As shown in FIG. 6 , the outside end of each of the unit offset surfaces 71 a , 71 b , 74 a and 74 b of the first and fourth rows of offset surfaces 71 and 74 forming the slits 61 and 64 is inclined to be close to a transverse center-line “CL1” of the offset surfaces 70 in a direction toward a longitudinal center-line “CL2” of the offset surfaces 70 .

In the preferred embodiment of this invention, the unit offset surfaces 71 a , 71 b , 74 a and 74 b are inclined only at their outside ends, but are horizontal at their inside ends, thus forming trapezoidal profiles when seeing them in a plan view as shown in FIG. 6 . However, it should be understood that the unit offset surfaces 71 a , 71 b , 74 a and 74 b may be inclined at their inside and outside ends to form parallelogrammic profiles.

The opposite ends of each of the second and third offset surfaces 72 and 73 forming the slits 62 and 63 are inclined to be close to the transverse center-line “CL1” in the direction toward the longitudinal center-line “CL2”, and so the second and third offset surfaces 72 and 73 thus form equiangular trapezoidal profiles. The four rows of offset surfaces 70 forming the slits 60 are symmetrically arranged on the basis of the longitudinal center-line “CL2”.

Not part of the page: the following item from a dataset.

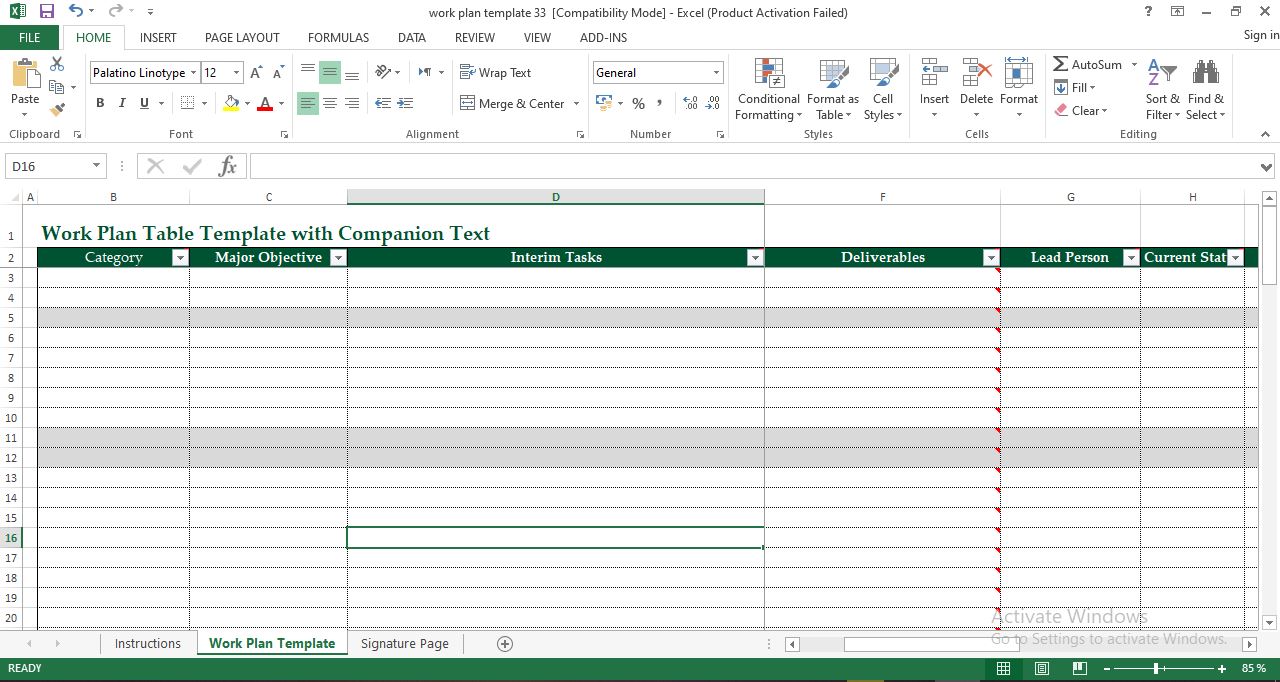Select the Bold formatting icon
This screenshot has height=682, width=1280.
tap(99, 103)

In addition, the ends of the offset surfaces 70 with the slits 60 around each of the refrigerant tubes 51 form a trace circle “C”, which is concentric with the refrigerant tube 51 and has a diameter of not larger than two times the outer diameter of each of the refrigerant tubes 51 .

When the offset surfaces 70 around each of the refrigerant tubes 51 are designed to form such a trace circle “C”, it is possible to more effectively guide air to the outer surfaces of the refrigerant tubes 51 , thus more effectively promoting heat transfer between the air and the sidewalls of the tubes 51 .

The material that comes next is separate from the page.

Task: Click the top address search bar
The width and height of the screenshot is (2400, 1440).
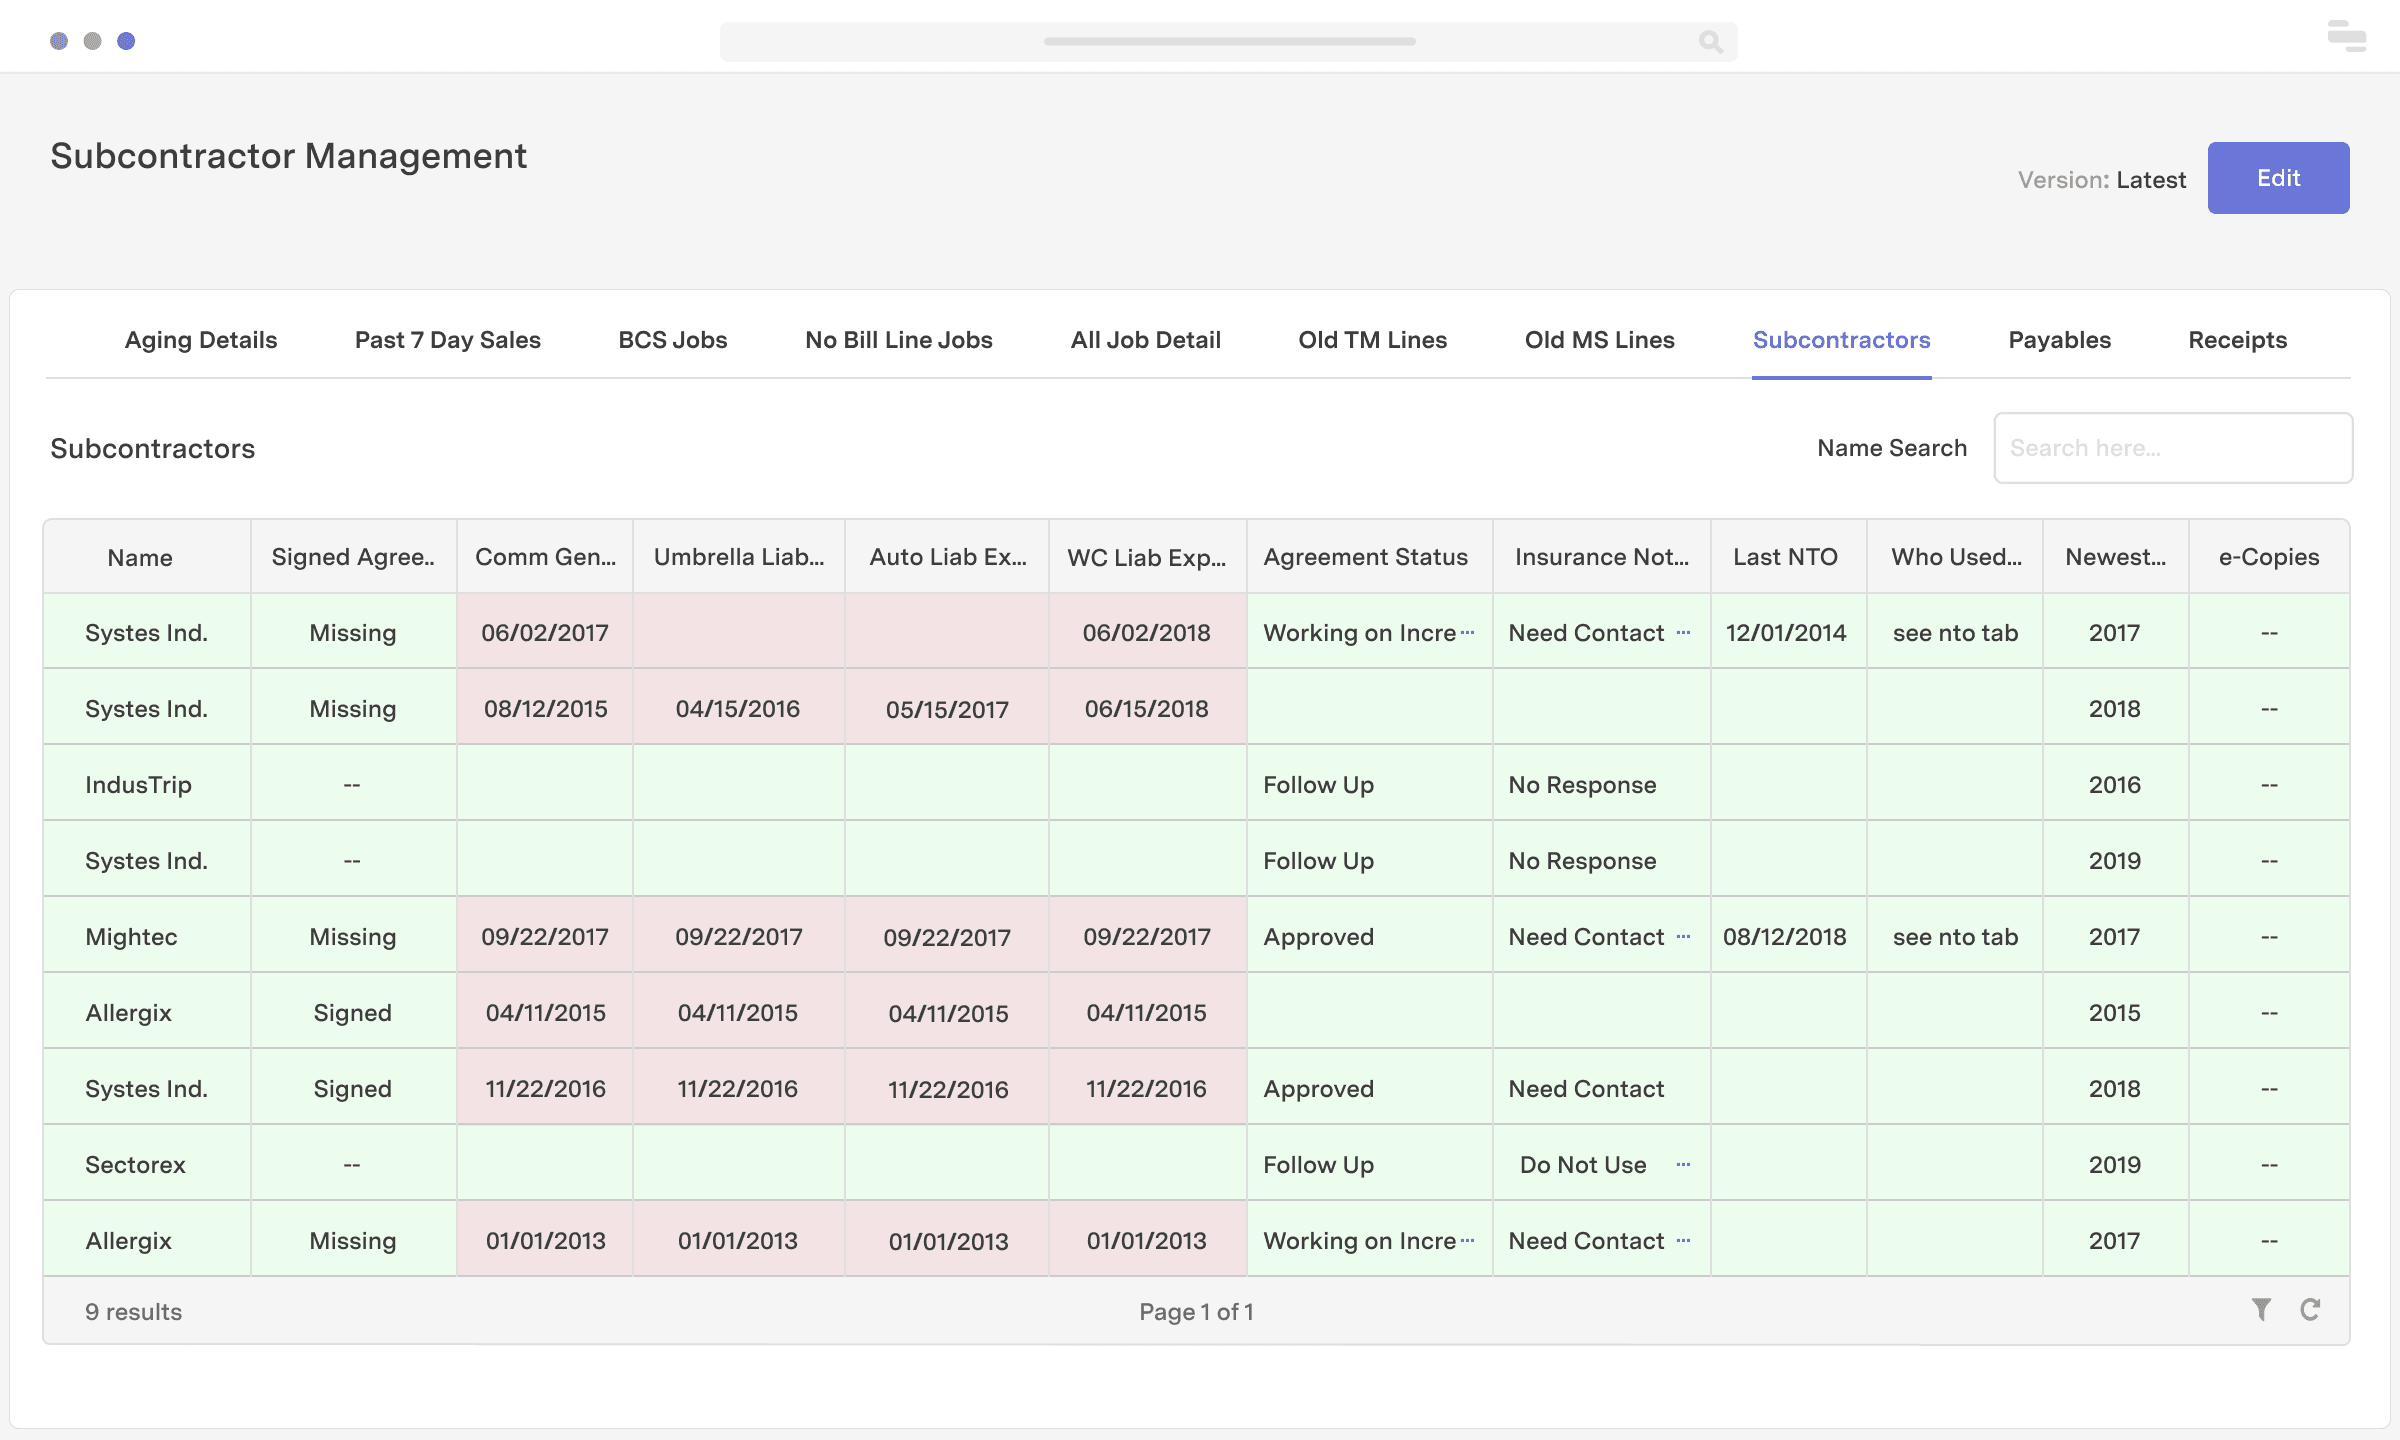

In addition, when the diameter of the trace circle “C” is limited to be not larger than two times the outer diameter of the refrigerant tube 51 , it is possible to maintain appropriate gaps between the ends of the slits 60 and the outer surfaces of the tubes 51 , in addition to securing desired sufficient lengths of the slits 60 .

As shown in FIGS. 7 and 8 , each of the offset surfaces 70 with the slits 60 comprises two rising parts 71 a ′ and 71 b ′, 72 ′, 73 ′ or 74 a ′ and 74 b ′ extending from the land surface of the fin 53 , and a horizontal part 71 a , 71 b , 72 , 73 , 74 a or 74 b extending between the two rising parts. In such a case, the horizontal parts 71 a , 71 b , 72 , 73 , 74 a and 74 b of the offset surfaces 70 each form a desired slit 61 , 62 , 63 and 64 between it and the land surface of the fin 53 . Each of the two rising parts 71 a ′ and 71 b ′, 72 ′, 73 ′ or 74 a ′ and 74 b ′ is inclined at a predetermined angle of inclination relative to the land surface of the air guide fin 53 for accomplishing smooth flow of air in the slits 60 .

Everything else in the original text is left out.